OPEs mainly pass through air, drinking water, animals, and plants contaminated by OPEs, and food contaminated during processing, packaging, and storage (Poma et al., 2018). Studies have shown that OPEs dietary health risk assessment is necessary (Zhang et al., 2016; Poma et al., 2017; Ding et al., 2018). Different exposure pathways have different effects on individuals. The EDI results of the three age groups in this study showed that the EDI of children and adolescents was higher than that of adults, which was consistent with the results of Gbadamosi et al. (2021).
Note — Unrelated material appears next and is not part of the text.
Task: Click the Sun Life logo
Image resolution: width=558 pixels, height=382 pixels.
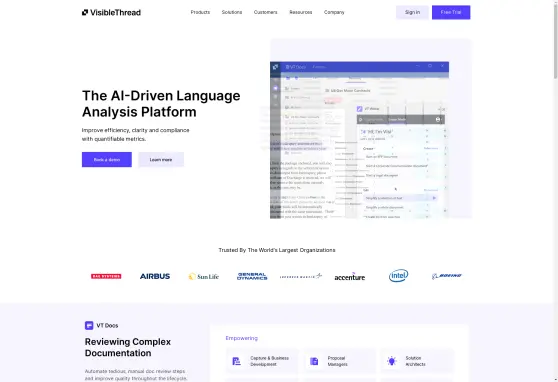Action: (x=204, y=277)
The study of Shi et al. (2020) found that TPhP was one of the main risks in Zhujiang estuary, which was consistent with the results of this study. Compared with other OPEs, TPhP has higher toxicity and health risk. This study found that TPhP had higher concentration in organisms, so which need to be given continuous attention in future (Cristale et al., 2016; Shi et al., 2020). In addition, HI in this study(5.53×10-4–1.06×10-2) was higher than that in Beibu Gulf farms (2.1×10-4–5.3×10-4) and South China Sea tropical oceans (3.88×10-4–7.18×10-4), but all were still below 1 (Ding et al., 2020; Zhang et al., 2020). Although the HQ and HI of 9 OPEs were all lower than the safety threshold of 1, the use of OPEs has appeared an increasing trend year by year. We cannot ignore the fact that OPEs will continue to accumulate in the environment, organisms, and humans. Moreover, we still need to continue to pay close attention to OPEs and assess their acute and chronic health risks in order to avoid their harm to human health.

5 CONCLUSION

OPEs were detected in water samples, sediments, and organisms from Huanghe River delta aquaculture farms and the adjacent natural areas. Among the 13 OPEs, TDCP was the main contaminant in water samples, while TPrP was the main contributor in sediments and organisms. In addition, TPhP and TCPP showed higher bioaccumulation levels in prawns and holothurians. Based on the dietary exposure health risk assessment, we found that these 13 OPEs were of low health risk to all three age groups of human consumers (2–5-year-old, 6–18-year-old, and > 18-year-old). Due to the characteristics of bioaccumulation, persistence, toxicity, and comprehensive usage, the potential risks of OPEs to humans cannot be ignored.

6 DATA AVAILABILITY STATEMENT

The datasets supporting the conclusions of this article are included within the article.